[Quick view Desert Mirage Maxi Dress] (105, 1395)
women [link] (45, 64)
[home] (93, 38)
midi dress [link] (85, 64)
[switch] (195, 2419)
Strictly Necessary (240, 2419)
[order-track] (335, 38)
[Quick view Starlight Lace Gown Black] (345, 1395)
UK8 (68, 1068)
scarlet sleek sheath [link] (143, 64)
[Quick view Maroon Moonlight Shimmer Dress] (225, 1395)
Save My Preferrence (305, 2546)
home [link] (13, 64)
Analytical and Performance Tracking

★ ★ ★ ★ ★ ★ ★

> _WHAT YOU HAVE TO DO_: Go through the records and output them all, word for word.

> _RESULT FOR THIS EXERCISE_:
[Quick view Desert Mirage Maxi Dress] (105, 1395)
women [link] (45, 64)
[home] (93, 38)
midi dress [link] (85, 64)
[switch] (195, 2419)
Strictly Necessary (240, 2419)
[order-track] (335, 38)
[Quick view Starlight Lace Gown Black] (345, 1395)
UK8 (68, 1068)
scarlet sleek sheath [link] (143, 64)
[Quick view Maroon Moonlight Shimmer Dress] (225, 1395)
Save My Preferrence (305, 2546)
home [link] (13, 64)
Analytical and Performance Tracking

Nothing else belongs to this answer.